Hell yes, that's a well built knife. Thanks for sharing that. Are the two knives in your rotation or are you just going to use one and save the other? I don't think I would ever get tired of either one.
I don't have the 15 anymore. I use the 10. Only kept one and my 10 was the better slicer of the two. Both are great knives just preferred the geometry on the 10.
so in a stiff spine whack, pressure is being transfered into the hollow standoff pillar by way of the tang pulling on the stop pin which is tethered to the lockbar.. this is lucky it's a 800 dollar knife because if someone figures it's worth the money to beat on, they're going to find demko has not made the successor to the triad lock here..
CSLFiero Demko tests his knives hard brother it won't fail a spine whack. I don't have this knife anymore but I wouldn't have any lack of confidence in this lock. I've been to his shop and have seen what he does to his knives to test them. As far as it vs triad lock Demko told me it's pretty damn close to the strength of the triad lock. So is it truly better than the triad or a replacement probably not just something different.
A common complaint of demko's triad in use by CS is the ease and speed in and out. This design appears a lot like a backwards Reeve Ti-lock. Without a lot of examples and testing of the lock, I think we can agree that it should be easier on the thumbs and faster into action than the triad. Especially when the flipper tail gets added to the blade.

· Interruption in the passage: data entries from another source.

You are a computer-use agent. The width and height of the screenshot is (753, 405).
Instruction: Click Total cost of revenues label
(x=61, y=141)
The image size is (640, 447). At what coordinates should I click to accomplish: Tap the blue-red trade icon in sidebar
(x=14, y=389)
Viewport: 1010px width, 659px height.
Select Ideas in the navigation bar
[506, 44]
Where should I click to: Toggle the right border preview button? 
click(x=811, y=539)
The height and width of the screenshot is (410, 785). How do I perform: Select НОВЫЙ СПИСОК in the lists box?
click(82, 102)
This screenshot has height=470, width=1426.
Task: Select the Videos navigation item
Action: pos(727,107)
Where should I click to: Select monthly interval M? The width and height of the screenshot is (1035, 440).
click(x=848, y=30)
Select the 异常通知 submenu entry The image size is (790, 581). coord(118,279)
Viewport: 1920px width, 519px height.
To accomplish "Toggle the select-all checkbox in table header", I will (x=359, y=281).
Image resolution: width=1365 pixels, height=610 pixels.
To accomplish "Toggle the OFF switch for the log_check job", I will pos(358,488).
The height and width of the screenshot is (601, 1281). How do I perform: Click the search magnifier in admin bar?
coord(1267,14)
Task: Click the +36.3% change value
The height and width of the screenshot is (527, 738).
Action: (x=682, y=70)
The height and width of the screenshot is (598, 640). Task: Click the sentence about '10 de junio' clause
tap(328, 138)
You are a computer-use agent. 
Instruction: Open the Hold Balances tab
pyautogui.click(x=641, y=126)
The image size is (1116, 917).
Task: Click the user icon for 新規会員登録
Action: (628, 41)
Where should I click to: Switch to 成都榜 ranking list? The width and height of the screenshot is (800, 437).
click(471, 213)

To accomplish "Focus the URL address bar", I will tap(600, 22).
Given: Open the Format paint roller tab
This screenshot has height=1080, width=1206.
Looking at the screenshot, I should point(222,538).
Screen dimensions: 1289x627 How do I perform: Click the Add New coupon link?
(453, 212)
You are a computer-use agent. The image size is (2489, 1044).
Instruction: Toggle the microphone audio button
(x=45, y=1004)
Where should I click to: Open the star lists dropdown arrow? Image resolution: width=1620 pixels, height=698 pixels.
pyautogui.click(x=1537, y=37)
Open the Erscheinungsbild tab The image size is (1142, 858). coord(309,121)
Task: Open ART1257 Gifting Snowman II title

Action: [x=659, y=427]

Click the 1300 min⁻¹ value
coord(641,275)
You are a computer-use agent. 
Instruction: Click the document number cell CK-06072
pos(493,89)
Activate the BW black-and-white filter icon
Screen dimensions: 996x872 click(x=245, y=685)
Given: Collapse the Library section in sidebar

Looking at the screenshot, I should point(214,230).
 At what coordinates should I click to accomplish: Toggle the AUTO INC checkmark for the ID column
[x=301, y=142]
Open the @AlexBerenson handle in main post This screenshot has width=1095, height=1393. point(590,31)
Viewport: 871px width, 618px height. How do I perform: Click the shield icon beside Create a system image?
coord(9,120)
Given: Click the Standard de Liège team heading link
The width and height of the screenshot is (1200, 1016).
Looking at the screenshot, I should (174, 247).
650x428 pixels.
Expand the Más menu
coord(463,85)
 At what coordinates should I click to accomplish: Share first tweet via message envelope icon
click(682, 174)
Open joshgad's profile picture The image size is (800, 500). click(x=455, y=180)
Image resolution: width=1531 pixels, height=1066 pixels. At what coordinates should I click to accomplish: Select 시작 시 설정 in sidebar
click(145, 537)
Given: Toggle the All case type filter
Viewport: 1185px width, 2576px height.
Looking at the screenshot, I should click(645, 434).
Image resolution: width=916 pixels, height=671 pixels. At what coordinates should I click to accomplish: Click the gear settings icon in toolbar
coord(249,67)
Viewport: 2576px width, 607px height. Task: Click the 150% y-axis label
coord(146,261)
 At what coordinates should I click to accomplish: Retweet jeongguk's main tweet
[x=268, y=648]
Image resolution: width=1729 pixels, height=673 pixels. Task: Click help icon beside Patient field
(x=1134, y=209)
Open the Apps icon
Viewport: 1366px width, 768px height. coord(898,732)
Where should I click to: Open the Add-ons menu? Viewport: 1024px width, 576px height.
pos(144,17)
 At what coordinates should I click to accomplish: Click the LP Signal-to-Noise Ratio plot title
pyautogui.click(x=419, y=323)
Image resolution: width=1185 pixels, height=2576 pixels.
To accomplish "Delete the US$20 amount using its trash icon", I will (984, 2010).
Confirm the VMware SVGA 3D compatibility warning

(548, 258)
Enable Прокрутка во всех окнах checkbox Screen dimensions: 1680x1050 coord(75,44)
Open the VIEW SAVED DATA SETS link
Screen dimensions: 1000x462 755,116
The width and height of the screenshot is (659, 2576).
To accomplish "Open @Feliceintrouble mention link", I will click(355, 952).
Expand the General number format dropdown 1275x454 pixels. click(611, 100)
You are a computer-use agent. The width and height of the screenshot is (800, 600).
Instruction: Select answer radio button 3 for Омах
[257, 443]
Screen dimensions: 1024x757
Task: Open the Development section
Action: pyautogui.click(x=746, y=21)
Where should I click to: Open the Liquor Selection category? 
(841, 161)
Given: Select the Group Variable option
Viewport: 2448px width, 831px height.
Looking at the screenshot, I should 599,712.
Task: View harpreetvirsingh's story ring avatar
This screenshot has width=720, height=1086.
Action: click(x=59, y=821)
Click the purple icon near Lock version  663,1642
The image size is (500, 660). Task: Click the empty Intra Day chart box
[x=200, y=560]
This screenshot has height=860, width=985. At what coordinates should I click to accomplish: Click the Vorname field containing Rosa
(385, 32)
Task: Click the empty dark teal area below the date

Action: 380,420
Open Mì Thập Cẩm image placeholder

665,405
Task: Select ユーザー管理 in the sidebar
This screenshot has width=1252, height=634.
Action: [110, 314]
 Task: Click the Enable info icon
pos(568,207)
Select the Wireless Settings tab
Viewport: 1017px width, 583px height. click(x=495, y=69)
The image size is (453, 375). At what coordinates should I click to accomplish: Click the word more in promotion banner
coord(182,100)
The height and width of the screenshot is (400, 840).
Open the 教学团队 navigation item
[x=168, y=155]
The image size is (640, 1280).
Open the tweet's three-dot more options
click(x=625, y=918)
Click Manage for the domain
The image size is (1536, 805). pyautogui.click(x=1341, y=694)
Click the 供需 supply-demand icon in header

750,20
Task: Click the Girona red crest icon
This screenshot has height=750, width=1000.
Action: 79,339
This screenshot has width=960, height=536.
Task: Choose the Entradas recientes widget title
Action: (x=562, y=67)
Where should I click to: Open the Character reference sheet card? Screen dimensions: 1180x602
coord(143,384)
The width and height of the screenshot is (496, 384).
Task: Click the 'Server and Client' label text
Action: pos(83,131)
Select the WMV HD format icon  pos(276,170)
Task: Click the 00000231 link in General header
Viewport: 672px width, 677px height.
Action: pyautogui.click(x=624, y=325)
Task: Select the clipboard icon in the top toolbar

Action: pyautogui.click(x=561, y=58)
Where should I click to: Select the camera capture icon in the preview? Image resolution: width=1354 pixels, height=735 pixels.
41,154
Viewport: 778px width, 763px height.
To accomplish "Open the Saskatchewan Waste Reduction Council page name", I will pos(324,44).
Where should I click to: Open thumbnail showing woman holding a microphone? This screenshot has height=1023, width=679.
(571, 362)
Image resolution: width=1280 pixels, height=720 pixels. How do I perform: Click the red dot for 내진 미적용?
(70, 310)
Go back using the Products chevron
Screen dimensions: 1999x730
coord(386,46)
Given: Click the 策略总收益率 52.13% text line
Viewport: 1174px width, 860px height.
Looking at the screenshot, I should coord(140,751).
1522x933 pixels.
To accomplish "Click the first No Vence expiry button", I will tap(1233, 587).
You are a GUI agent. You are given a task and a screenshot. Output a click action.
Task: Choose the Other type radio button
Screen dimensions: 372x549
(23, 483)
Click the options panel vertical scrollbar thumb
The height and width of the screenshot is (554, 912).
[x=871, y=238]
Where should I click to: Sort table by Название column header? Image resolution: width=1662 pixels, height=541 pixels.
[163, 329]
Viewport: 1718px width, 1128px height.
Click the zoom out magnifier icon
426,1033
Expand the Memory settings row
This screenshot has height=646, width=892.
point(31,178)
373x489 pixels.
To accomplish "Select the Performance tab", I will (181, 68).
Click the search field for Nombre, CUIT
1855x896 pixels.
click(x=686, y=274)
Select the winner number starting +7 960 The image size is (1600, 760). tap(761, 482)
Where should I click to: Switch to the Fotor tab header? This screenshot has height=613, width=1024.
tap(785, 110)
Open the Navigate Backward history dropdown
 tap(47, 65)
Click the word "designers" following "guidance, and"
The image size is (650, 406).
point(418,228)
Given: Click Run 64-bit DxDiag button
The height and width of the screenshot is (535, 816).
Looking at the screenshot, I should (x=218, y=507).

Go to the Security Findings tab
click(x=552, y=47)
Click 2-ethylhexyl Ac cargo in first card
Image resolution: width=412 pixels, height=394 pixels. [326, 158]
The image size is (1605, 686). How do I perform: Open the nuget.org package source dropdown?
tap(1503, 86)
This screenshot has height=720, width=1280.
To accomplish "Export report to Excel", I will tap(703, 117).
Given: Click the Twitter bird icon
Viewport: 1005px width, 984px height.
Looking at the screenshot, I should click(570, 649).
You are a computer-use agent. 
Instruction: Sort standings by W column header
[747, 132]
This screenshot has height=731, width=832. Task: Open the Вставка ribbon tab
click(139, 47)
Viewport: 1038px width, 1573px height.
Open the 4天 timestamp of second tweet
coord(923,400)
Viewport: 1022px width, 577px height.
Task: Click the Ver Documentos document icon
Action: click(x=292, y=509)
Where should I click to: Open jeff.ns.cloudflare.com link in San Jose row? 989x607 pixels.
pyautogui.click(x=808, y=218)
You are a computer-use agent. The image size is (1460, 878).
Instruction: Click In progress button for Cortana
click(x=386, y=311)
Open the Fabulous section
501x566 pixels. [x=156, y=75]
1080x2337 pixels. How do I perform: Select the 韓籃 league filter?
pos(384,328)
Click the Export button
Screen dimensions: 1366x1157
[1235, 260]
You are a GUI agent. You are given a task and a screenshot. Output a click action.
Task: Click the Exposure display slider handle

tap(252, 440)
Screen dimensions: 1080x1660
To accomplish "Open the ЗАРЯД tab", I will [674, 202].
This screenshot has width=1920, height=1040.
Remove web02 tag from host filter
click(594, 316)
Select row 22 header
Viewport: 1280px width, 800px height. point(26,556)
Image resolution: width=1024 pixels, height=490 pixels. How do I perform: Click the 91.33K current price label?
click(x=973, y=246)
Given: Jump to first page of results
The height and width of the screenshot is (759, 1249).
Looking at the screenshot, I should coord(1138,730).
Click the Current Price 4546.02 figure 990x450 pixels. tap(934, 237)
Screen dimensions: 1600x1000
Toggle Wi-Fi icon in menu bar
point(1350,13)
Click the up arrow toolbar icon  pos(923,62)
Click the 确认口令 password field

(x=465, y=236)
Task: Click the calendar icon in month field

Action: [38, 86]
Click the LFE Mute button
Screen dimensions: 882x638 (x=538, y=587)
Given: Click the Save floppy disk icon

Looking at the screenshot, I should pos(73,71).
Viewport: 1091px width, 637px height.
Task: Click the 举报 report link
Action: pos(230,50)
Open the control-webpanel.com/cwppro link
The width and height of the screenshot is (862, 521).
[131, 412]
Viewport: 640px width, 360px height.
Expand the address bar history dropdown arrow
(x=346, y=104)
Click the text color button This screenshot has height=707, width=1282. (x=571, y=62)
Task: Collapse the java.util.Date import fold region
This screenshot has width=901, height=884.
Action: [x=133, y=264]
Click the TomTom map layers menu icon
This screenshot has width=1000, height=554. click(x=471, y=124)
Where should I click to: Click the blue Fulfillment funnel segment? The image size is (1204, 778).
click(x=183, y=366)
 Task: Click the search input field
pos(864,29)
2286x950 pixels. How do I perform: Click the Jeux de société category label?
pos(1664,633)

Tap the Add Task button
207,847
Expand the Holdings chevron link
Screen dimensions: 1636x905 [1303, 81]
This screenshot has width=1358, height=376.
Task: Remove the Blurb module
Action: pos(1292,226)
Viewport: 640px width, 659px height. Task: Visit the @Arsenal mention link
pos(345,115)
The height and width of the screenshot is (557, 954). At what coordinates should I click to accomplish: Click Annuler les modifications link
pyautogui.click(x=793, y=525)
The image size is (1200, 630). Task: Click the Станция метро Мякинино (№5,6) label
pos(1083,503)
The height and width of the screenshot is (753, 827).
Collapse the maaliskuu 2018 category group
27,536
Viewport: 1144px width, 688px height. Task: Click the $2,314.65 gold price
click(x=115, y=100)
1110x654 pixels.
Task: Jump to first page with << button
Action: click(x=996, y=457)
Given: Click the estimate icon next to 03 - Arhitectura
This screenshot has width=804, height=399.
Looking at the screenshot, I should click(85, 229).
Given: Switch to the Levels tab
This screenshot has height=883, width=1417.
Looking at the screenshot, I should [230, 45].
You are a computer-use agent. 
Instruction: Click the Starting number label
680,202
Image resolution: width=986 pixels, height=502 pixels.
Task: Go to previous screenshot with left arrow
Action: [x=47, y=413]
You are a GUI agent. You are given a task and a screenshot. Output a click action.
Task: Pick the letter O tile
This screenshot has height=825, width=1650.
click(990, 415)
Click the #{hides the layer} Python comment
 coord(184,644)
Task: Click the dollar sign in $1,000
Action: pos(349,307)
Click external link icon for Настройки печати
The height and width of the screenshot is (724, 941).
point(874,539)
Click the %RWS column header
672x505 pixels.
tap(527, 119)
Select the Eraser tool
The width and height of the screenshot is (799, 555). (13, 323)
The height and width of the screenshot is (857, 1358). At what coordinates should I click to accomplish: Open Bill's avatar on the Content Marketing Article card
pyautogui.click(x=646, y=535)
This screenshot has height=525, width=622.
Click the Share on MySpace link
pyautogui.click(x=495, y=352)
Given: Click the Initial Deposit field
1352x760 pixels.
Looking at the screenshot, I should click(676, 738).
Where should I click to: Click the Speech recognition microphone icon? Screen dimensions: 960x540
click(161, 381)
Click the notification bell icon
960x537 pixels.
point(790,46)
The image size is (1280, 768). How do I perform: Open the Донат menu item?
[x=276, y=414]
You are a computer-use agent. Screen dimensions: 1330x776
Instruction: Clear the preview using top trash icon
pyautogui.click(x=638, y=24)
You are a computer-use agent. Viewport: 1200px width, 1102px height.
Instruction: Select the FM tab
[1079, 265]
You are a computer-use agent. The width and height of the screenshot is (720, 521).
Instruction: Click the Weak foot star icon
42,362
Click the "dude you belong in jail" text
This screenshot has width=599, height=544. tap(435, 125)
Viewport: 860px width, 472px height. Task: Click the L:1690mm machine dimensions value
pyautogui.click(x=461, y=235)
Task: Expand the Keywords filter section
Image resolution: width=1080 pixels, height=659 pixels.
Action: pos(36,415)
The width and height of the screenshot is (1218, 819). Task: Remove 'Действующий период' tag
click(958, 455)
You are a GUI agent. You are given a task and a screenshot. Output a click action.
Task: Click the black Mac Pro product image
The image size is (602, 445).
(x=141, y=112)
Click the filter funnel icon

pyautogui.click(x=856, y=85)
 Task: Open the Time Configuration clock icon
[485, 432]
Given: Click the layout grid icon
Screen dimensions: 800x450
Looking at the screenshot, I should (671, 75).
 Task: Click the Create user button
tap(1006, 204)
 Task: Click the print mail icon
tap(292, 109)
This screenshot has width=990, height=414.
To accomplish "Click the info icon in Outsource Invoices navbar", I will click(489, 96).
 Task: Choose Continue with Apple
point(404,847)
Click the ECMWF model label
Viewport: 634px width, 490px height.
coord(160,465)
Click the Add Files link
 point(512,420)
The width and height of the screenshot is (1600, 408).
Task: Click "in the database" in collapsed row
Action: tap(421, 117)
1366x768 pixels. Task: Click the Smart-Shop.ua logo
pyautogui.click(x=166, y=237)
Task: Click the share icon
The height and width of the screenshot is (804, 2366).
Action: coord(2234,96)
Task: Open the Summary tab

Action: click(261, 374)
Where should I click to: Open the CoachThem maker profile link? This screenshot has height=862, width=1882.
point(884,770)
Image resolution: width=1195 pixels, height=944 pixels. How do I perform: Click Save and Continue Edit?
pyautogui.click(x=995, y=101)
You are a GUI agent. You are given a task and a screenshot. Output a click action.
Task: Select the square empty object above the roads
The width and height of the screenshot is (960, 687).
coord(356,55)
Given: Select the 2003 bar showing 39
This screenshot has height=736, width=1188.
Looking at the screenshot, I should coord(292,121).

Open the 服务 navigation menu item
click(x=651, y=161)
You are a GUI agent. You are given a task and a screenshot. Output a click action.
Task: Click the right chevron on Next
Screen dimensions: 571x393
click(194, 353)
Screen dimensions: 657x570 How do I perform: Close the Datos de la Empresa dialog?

That pin that you're questioning is the same size as the threaded pivot pin and also has a male threaded screw that goes in it essentially making it the exact same strength and size as the pivot, so it's not exactly hollow. All fasteners only need to be as strong as the pivot pin because if the pivot breaks then that makes all other stop pins irrelevant, regardless of them being solid, hollow or 5 inches thick.